Adriaen van Utrecht (1599-1652), Still Life. Via Wikimedia Commons

You heard about Soylent, right? That new thing where you mix a powder with some oil and some water and you shake it up and it replenishes your body with a mix of nutrients so you can .. um, do all the things people want to do when they can't be bothered to eat food?

You know -- like, Ensure for hipsters?

You can read about it in The New Yorker ("The End of Food"). I guess some young guys were trying to do a start-up thing, and their idea wasn't working out, and they were trying to come up with another idea, and they were eating a lot of ramen, corn dogs, and frozen quesadillas, and eventually one of them thought to himself Ah, If Only We Didn't Have To Eat. Food seemed like "a system that’s too complex and too expensive and too fragile."

Soylent can be bought in a package but the formula is online and there are a lot of people DIYing their own. The concept of many enthusiasts is that Soylent replaces any eating you do to survive, so that the remaining eating that you do is "recreational." You might subsist on only Soylent for a few days, then go to Nobu with your friends and "eat" -- and really make an occasion of it. Woo-hoo.

This is an application of the approach to life associated with the "lifehacking" movement: as the New Yorker says, this is "devising tricks to streamline the obligations of daily life, thereby freeing yourself up for whatever you’d rather be doing."

This is interesting because -- well, how can I put this nicely? It seems to me fucking insane?

What is "whatever you'd rather be doing" that is so great and so important that you can't be bothered to eat some food? I mean, we're not talking laundry. We're talking eating. It's fun. It's pleasant. It isn't all that time-consuming. What's so great that you have to get back to it in thirty seconds instead of twenty-minutes?

It's a perfect instantiation of the problem of the previous post -- of The Great Fun Crisis of the Twenty First Century. If you structure everything as either a cost or a benefit, you define out of existence the "just sort of nice and fun in a mild healthy sort of way," so it's irresistible to reduce costs and maximize benefits.

It's like a digitization of an analogue life. Sorry: sitting down to a baked potato or some pasta and a salad, talking with a friend or family member, what are you doing? It's neither the 0 of costs minimized or the 1 of pleasure maximized. So it comes out as irrational.

The New Yorker author, Lizzie Widdicome, after a few days drinking Soylent, finds on waking she's at a loss: she doesn't want to settle down to work yet, so what to do? She goes out for coffee. She sees someone order a bagel at her neighborhood place. She's envious: "Mmm, bagel with butter." But of course, she's not hungry, and she doesn't need the calories -- she's already had her Soylent. She concludes the experience this way:
... I knew that I was better off than the bagel eater: the Soylent was cheaper, and it had provided me with fewer empty calories and much better nutrition. Buttered bagels aren’t even that great; I shouldn’t be eating them. But Soylent makes you realize how many daily indulgences we allow ourselves in the name of sustenance.
I get what she's saying. But what are we, training for the apocalypse? Every moment, maximizing efficiency? It's like, bagels: not a perfect food! BUT: also not a good enough indulgence! Like if you're going to get your pleasure, you have to max it out.

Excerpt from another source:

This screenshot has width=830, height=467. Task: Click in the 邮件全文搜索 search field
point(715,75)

The whole thing makes you wonder what the point is, in the whole meaning-of-life way, like what are we doing all of this for?  Honestly, I'm going to go out on a limb here and say that for most people, the bagel with butter, and similar foods, especially if you eat them with other people, really are the meaning of life.

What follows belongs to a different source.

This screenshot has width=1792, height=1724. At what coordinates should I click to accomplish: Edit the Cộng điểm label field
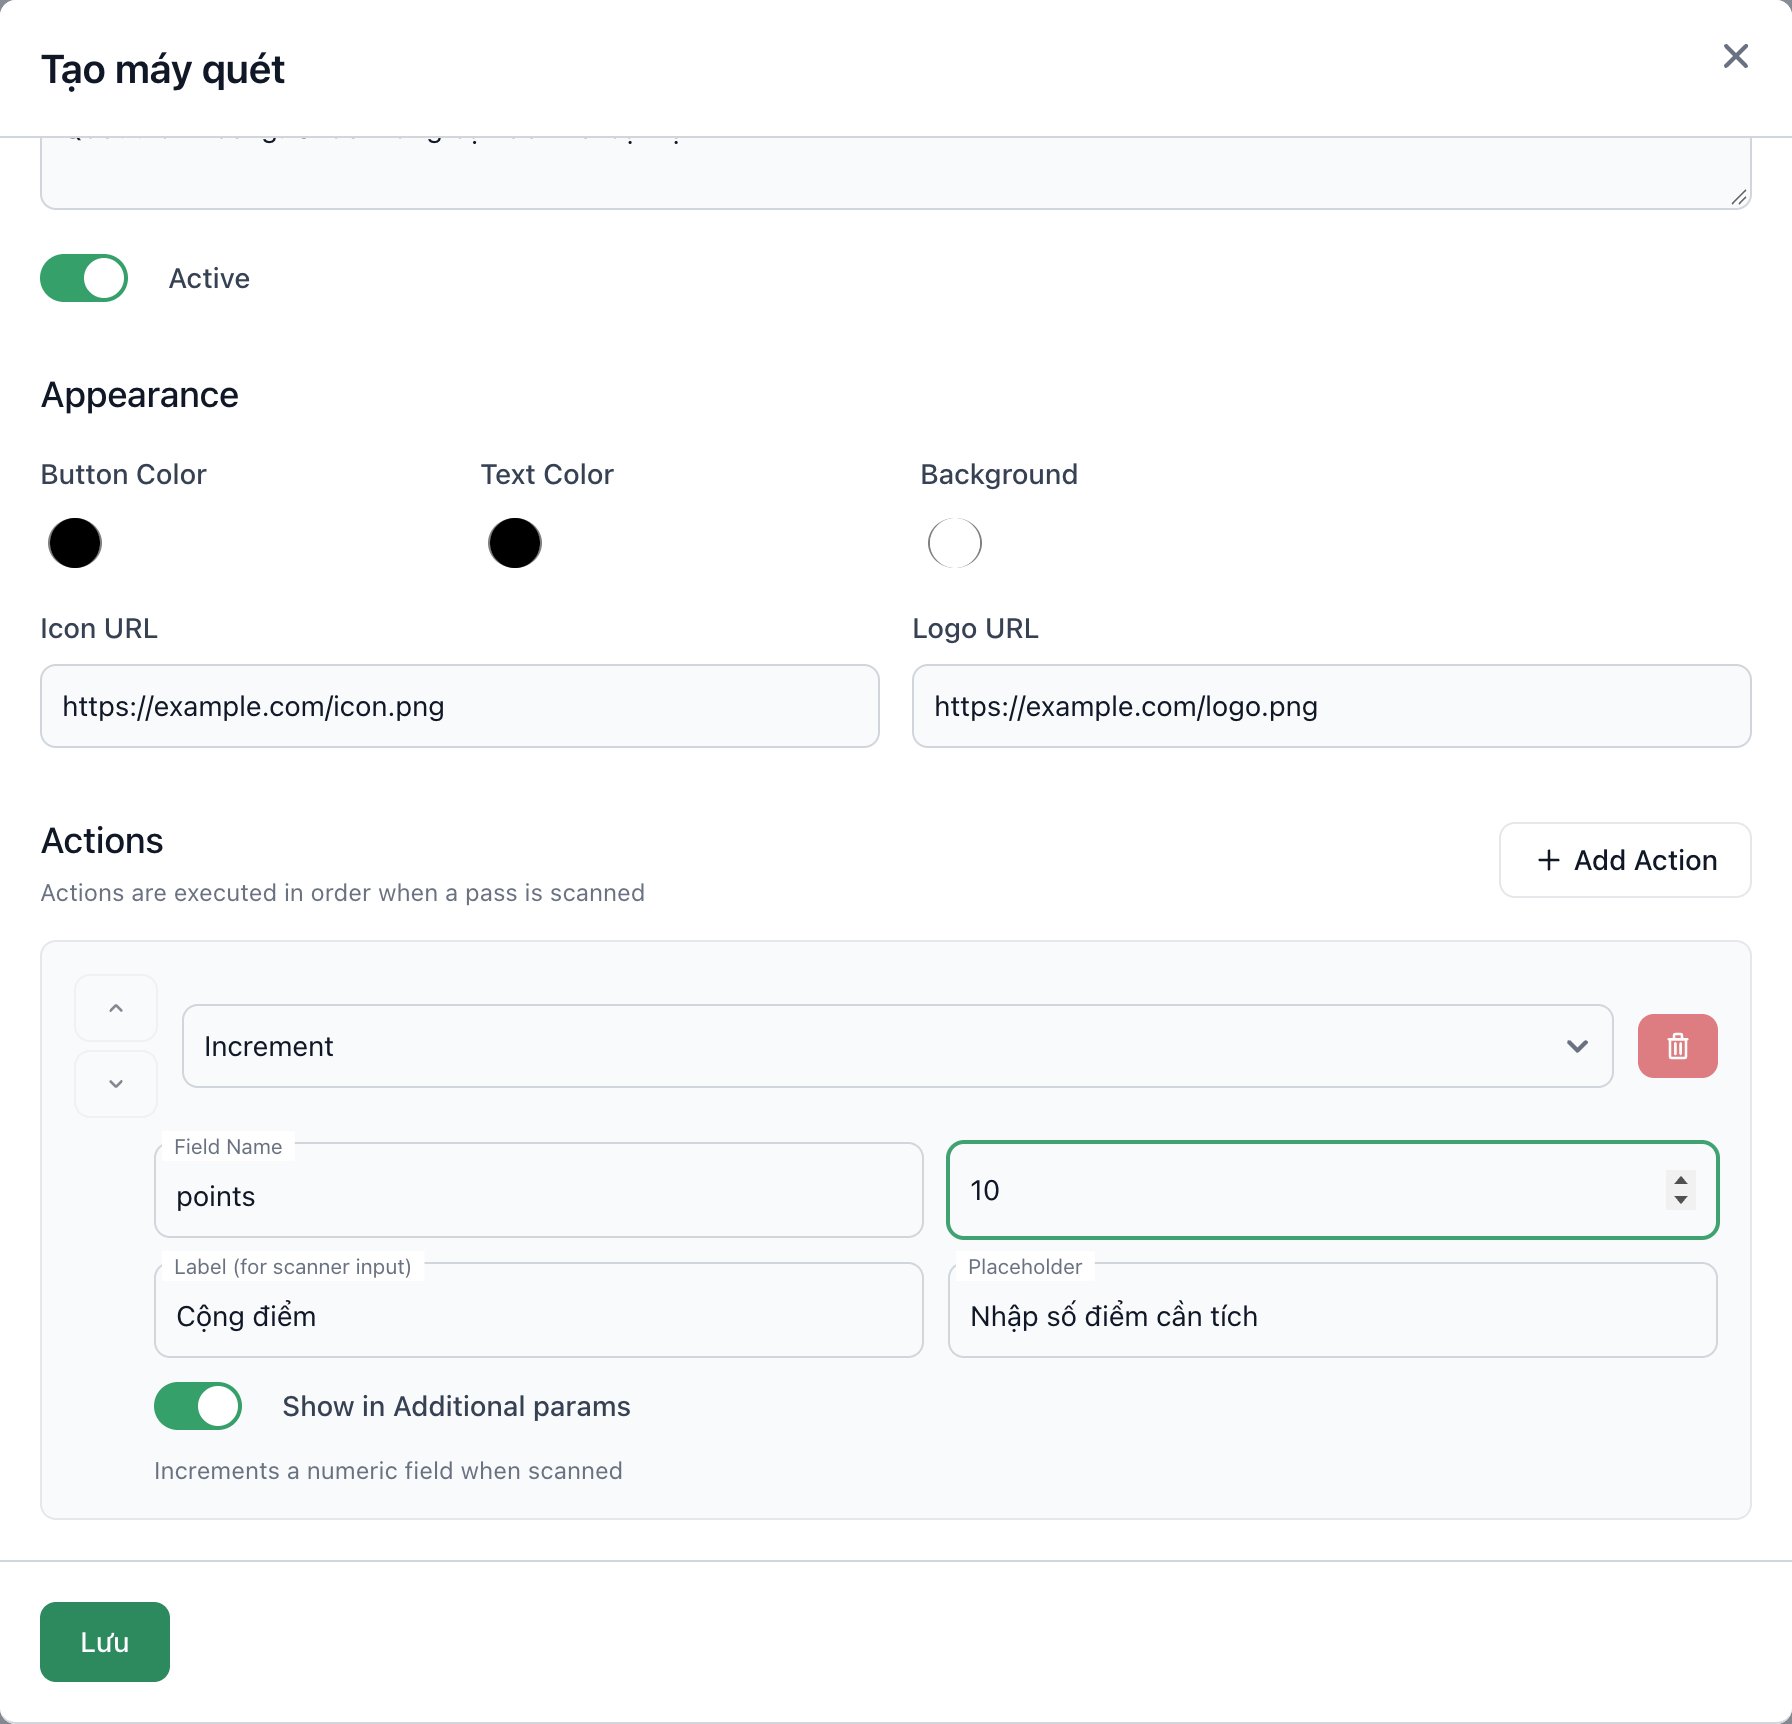pos(539,1310)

Enthusiasts of lifehacking clearly feel another call: they have things they need to get back to, STAT.

So: If lifehacking is about getting back to "things we'd rather be doing?" what are those things exactly? Sex? Dancing? Making music? Painting pictures? Taking care of children? Taking care of sick people?

Honestly those are answers I'd sort of understand. But they're almost never the ones that seem to come up. What comes up a lot is work.

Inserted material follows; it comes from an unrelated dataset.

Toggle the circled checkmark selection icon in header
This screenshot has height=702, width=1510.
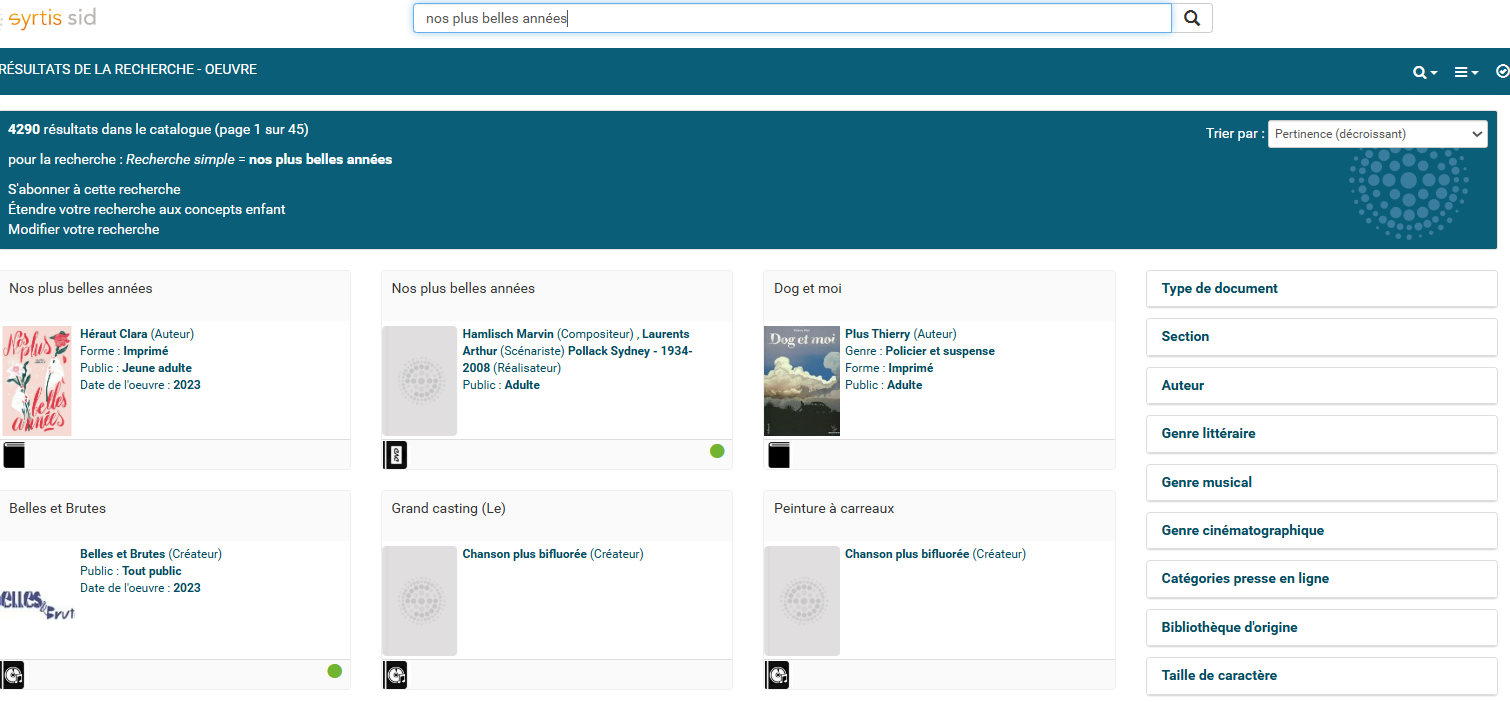pos(1502,71)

I get that some people have to work all the time to make ends meet. And that is a serious social problem. The solution to this problem is not Soylent -- what, so rich people can eat food and poor people can suck it? No, the solution to this problem involves spreading the wealth around, more sensible social organization, investment in infrastructure. As is frequently mentioned, the world is making more food than ever. The problem is in moving it around appropriately.

And that, friends, is not a problem with a "start up" solution.

I get the impression, though, that a lot of people drinking Soylent just want to get back to studying, or coding, or playing video games. Why? Are those things really so great? Or is the problem competition -- that in a competitive society you have to do all the ridiculous time-saving things other people do if you're going to keep up?

Toward the end of the article the main creator of Soylent says admiringly, "Bucky [Buckminster Fuller] has a very important idea of ephemeralization, which is something almost as a ghost -- as pure energy or information."

Like the whole post-human thing, I am always mystified by this. What is it you're so eager to do that doesn't involve bodies, senses, being in the world, laughter, or romance? Is Minecraft really that fun?


Christopher Grisdale said...

I thought to myself: I should do this next year, then I'll have fewer study interruptions. And yeah, you're right, competition is the reason. I couldn't really do it, though. It those pleasures between 0-1 that leave me most satisfied, in another kind of way.

Tim said...

It doesn't address the "lifehacking" question more generally, but I think the Soylent idea has some continuities with the idea of food as fuel that grows out of the exercise/work-out subculture. One sort of answer to the question "What the hell are you doing that's more significant to you than taking some time to chew and taste a bit of imperfect food?" is "Promoting muscle repair after my lifting session" or "Finishing this ultra-marathon without bonking". But your post reveals that this idea lends itself to two dramatically different extensions.

On one hand, I've enjoyed and been edified by the idea of food as mere fuel, precisely because (i) I keep it in its place, reserved for physical challenges that I set for myself now and then; and (ii) it's heightened my sense of myself as embodied. Learning how to plan carefully what nutrition goes in, with the aim of facilitating some demanding physical project rather than for the pleasure of the inputting process, has helped me appreciate vividly the links between strength, endurance, emotion, reasoning and volition. Embodiment unifies these things, and the phenomenology of their unity is striking, or has been for me, when I strictly control the fuel in order to drive my body to relative physical extremes. (Extremes-for-me, so to speak.) Misjudging and running out of fuel in those situations is a particularly stark way of coming to appreciate what the embodied unity of physical, emotional and cognitive capacities really implies!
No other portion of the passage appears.